---------- Text excerpt ----------
The Japanese Simplifier is a special kind of processor that is used to normalize the user input by:

+ converting full width Latin letters and Arabic digits into their half width version, and
+ lowercasing the uppercase Latin letters.

This Simplifier is special because it is _not_ run as part of the Input Processors chain, but rather by the Tokenizer when it puts the tokens generated by Kuromoji into a Teneo data structure. Additionally, the Simplifier is also run by the condition parser inside the Teneo Engine, which normalizes the Language Object syntax words before adding them to the internal Engine dictionary. 

## Input Processors

### Japanese Tokenizer

The Japanese Tokenizer, which performs sentence segmentation and tokenization, runs [Kuromoji](https://www.atilika.org/) (Japanese tokenizer) on raw input strings and then processes the tokens returned by Kuromoji into words and sentences for Teneo. Since the tokenization of Kuromoji is too aggressive for the purpose of Teneo, the processing of the tokens involves a set of hard-coded rules that concatenate some of the tokens into bigger units.

?> Please note the distinction in the terminology:  
A _token_ is a object returned by Kuromoji and an element of the original presentation.  
In the Teneo Platform, the words that are used in the Platform are referred to as _words_, which might be the concatenation of several Kuromoji tokens.
---------- Data entries ----------
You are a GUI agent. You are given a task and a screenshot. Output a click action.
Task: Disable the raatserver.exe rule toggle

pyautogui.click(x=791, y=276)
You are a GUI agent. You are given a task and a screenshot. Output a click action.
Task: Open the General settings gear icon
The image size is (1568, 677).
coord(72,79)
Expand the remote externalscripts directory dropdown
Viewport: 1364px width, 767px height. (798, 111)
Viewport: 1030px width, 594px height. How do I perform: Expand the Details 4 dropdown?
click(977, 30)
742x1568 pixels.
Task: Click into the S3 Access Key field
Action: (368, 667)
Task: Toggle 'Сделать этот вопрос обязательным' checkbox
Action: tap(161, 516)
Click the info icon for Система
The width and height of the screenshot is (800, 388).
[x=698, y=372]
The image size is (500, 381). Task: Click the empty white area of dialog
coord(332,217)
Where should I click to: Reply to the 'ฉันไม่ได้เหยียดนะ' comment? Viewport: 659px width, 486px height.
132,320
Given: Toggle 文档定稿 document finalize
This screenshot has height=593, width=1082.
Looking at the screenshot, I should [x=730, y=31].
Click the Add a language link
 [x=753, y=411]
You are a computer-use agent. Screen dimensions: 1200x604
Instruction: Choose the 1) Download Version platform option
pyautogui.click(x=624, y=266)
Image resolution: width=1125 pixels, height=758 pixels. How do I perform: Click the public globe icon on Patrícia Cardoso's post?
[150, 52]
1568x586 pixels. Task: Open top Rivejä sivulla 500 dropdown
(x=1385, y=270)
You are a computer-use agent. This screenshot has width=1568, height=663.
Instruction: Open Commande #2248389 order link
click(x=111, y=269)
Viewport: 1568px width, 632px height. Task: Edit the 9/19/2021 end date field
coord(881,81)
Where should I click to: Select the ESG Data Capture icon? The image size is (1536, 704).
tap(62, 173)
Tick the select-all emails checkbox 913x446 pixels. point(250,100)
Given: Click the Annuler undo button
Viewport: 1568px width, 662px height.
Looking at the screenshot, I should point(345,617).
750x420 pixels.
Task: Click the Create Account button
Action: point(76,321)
----------
Things to do:
**a.** Answer these questions from the text on Teneo's Japanese input processing, one per line:
(i) Which characters does the Japanese Simplifier lowercase?
(ii) Apart from the Tokenizer, what runs the Simplifier inside the Teneo Engine?
(iii) Which tool does the Japanese Tokenizer run on raw input strings?
**b.** In the text on Teneo's Japanese input processing, why do hard-coded rules join some Kuromoji tokens into bigger units?
**c.** Write the next part of the text on Teneo's Japanese input processing, starting after its last sentence.
The records were taken from a separate source.

Answers below:
**a.**
(i) Uppercase Latin letters.
(ii) The condition parser.
(iii) Kuromoji.

**b.** Kuromoji splits text into tokens too aggressively for Teneo's purpose. The Japanese Tokenizer therefore applies a set of hard-coded rules that concatenate some of those tokens into bigger units, which Teneo then uses as words.

**c.**
In the exceptional case of the Japanese interpunct symbol “·”, the Japanese Tokenizer also splits tokens from Kuromoji.

The concatenation is done by a separate helper class __JapaneseConcatenator__ which is instantiated for each input. The functionality of concatenation and sentence segmentation is exclusively implemented in that class. The concatenation rules are hard-coded and process a sequence from left to right, deciding whether the observed tokens should be concatenated and if a new sentence should be started.

When a **word** object is created, the features from the Kuromoji tokens that form part of that word are passed into the property map. Those features are then retrieved from the property map of each word by the [Japanese Annotator](#japanese-annotator-ip).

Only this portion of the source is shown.